----- SUPPLIED RECORDS -----

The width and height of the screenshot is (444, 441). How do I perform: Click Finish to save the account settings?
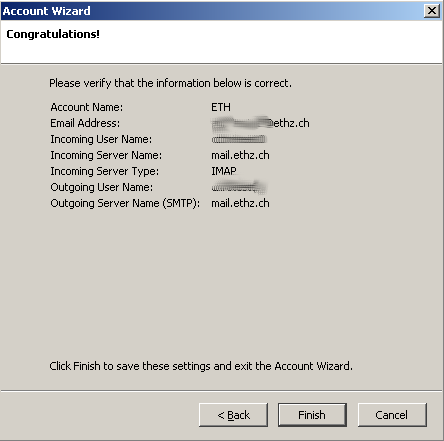[x=312, y=415]
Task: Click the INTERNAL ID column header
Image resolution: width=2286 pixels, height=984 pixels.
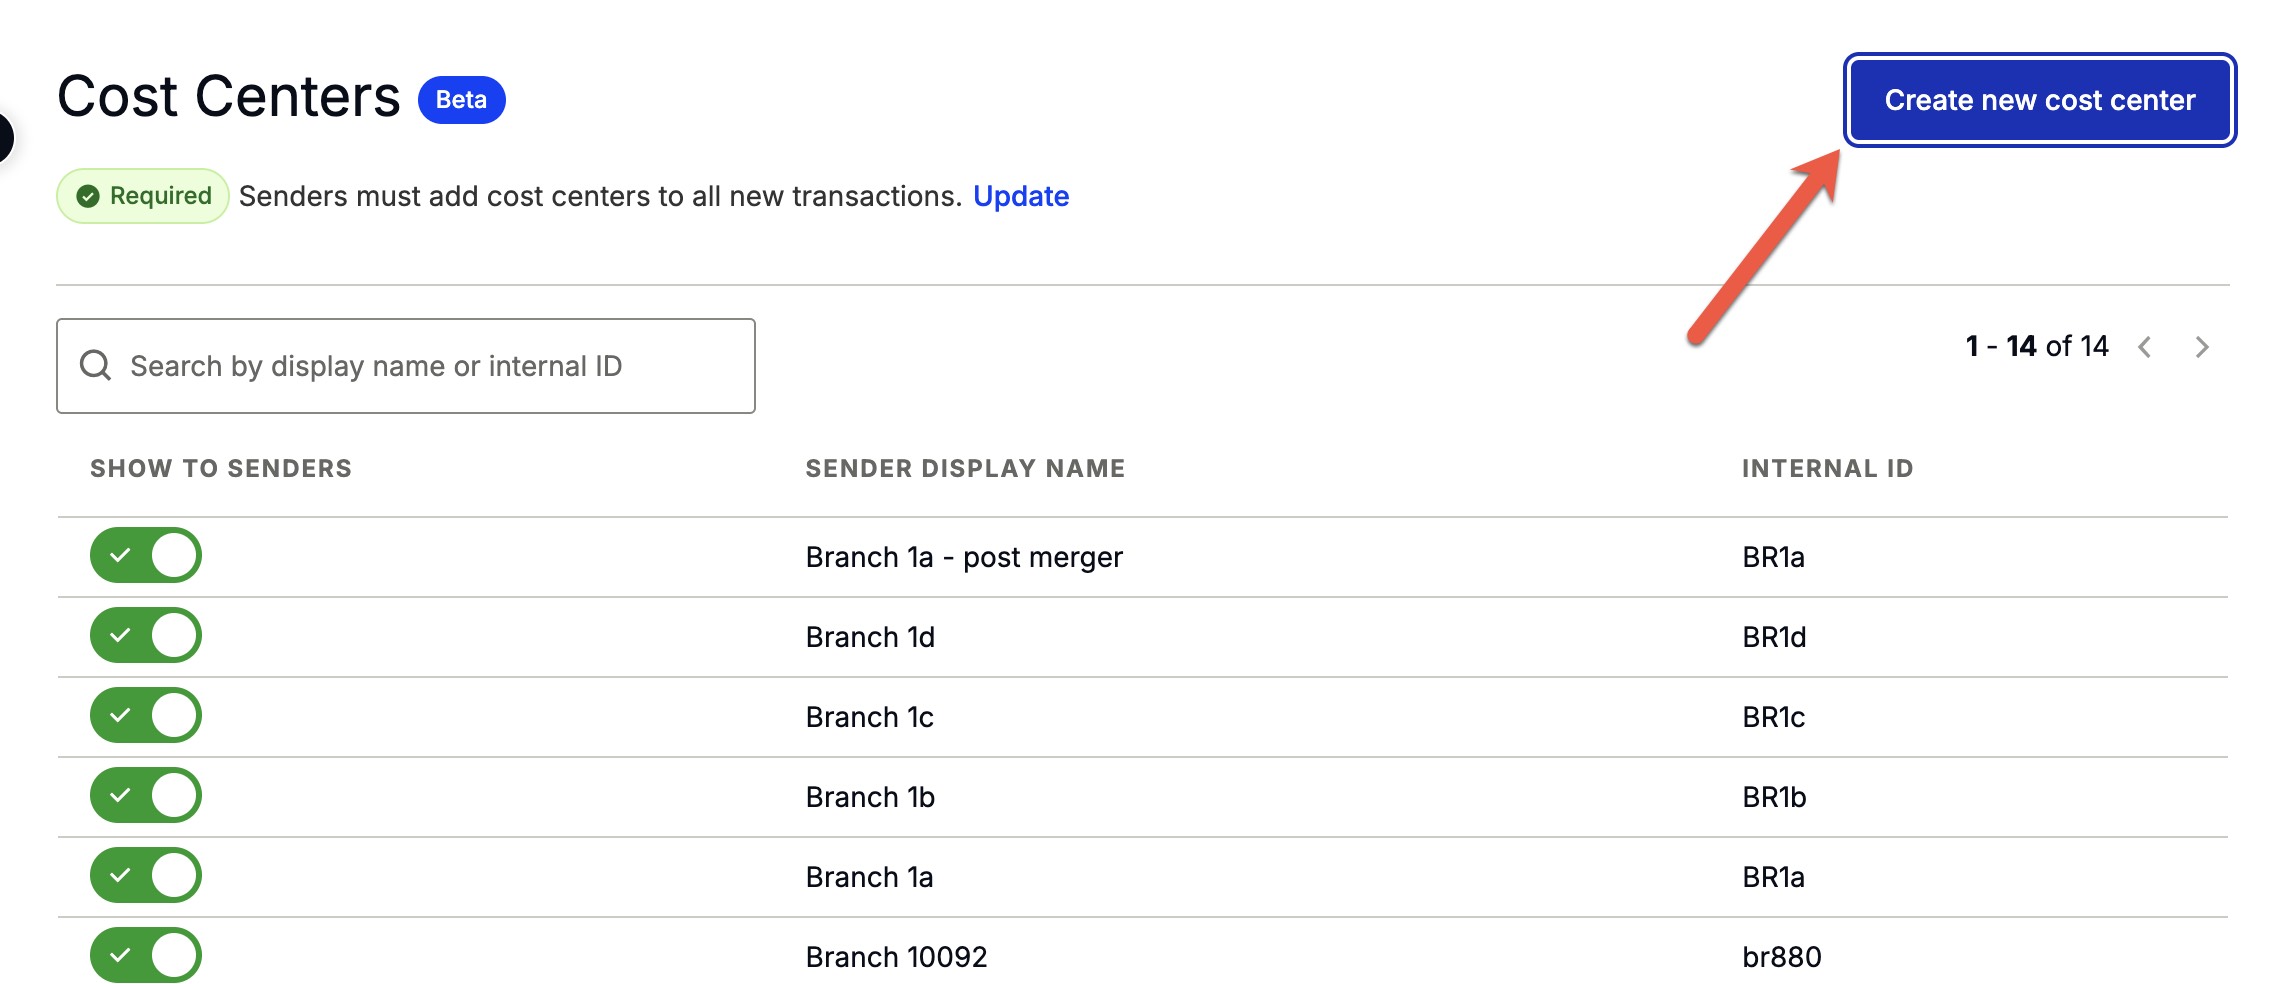Action: tap(1827, 468)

-----

## [ABOUT THIS TASK]
Restate all entries exactly; pictures stay out.

## [ANSWER TO THIS PROBLEM]
The width and height of the screenshot is (444, 441). How do I perform: Click Finish to save the account settings?
[x=312, y=415]
Task: Click the INTERNAL ID column header
Image resolution: width=2286 pixels, height=984 pixels.
Action: tap(1827, 468)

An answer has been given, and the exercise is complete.